Carpenter bees are fascinating insects known for their crucial role as pollinators.
These robust, heavy-bodied bees have distinct physical traits that set them apart from other bee species, such as their bright yellow, orange, or white hairs on the thorax and their shiny black abdomen.
While they are often mistaken for bumblebees, the difference in appearance between male and female carpenter bees provides an interesting topic for discussion.
Male and female carpenter bees exhibit several contrasting features which can help with their identification.
For instance, male carpenter bees have yellow faces, while females have black faces and a dense brush of black hairs on their hind legs.
Understanding the distinctions between male and female carpenter bees is essential for appreciating their unique roles in the ecosystem and their contribution to pollination.
Size and Appearance
- Carpenter bees are large, heavy-bodied bees, ranging from 0.75 to 1 inch in length.
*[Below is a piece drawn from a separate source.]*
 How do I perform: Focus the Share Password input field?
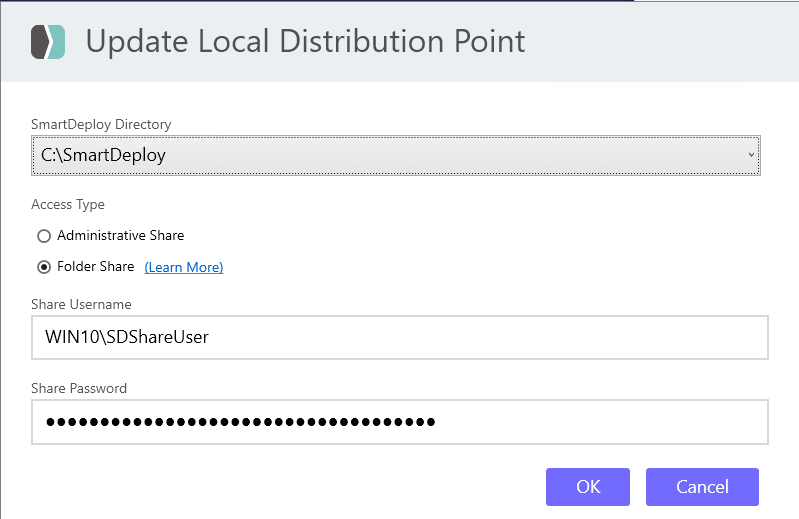pyautogui.click(x=399, y=421)
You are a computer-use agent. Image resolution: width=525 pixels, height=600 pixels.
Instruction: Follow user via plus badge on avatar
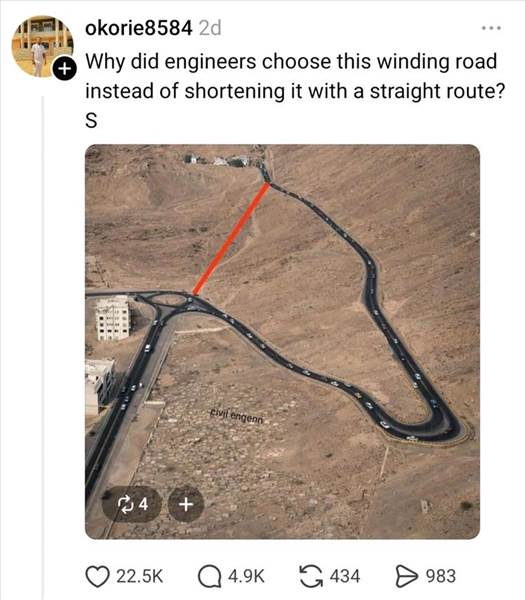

- Both male and female carpenter bees have yellow fuzz on their thorax.
Male vs Female Carpenter Bees Appearance:
|Male Carpenter Bee
|Female Carpenter Bee
|White or yellow
Black Head vs. White Spot
- Female carpenter bees have a completely black head.
- Males have a white or yellow “spot” on their face, which helps differentiate them from females.
Behavior and Roles
Mating and Pollination
Male and female carpenter bees have different roles in pollination and mating. Male carpenter bees are known for their aggressive behavior during the mating season.
They don’t participate in pollination as much as female carpenter bees do, but they help by protecting flowers from other pollinators.
Females do most of the pollination by collecting pollen and nectar for their offspring.
An interesting pollination behavior of carpenter bees is their ability called buzz pollination, allowing them to gather pollen more effectively than other bees.
An example of their pollination capabilities can be observed in their effectiveness at pollinating plants like eggplant, tomato, and other vegetables.
Unlike other bees, carpenter bees are solitary bees. They don’t live in hives, but instead, they excavate holes in wood to create nests for their offspring.
These holes can weaken wooden structures like decks, eaves, and furniture.
Some interesting facts related to nesting habits:
- Female carpenter bees excavate holes and lay eggs
- Inside these nests, they provide a mix of pollen and nectar for their larvae
- Carpenter bees hibernate during winter and are active during spring season
Aggressiveness and Defending Territory
Carpenter bees display different levels of aggressiveness based on their gender.
Male carpenter bees:
- Are more aggressive in defending their territory
- Use dive-bombing techniques to scare off intruders
- Cannot sting, as they lack stingers
Female carpenter bees:
- Less aggressive in nature
- Are capable of stinging when threatened, but rarely do so without provocation
|Male Carpenter Bees
|Female Carpenter Bees
|None (no stingers)
|Yes, but rarely
Nesting and Damage to Wood
Wood Preference and Burrowing Techniques
Carpenter bees, especially female carpenter bees, prefer to build their nests in raw, unfinished wood or stained, weathered wood. Common wood types they are attracted to include cedar and pine.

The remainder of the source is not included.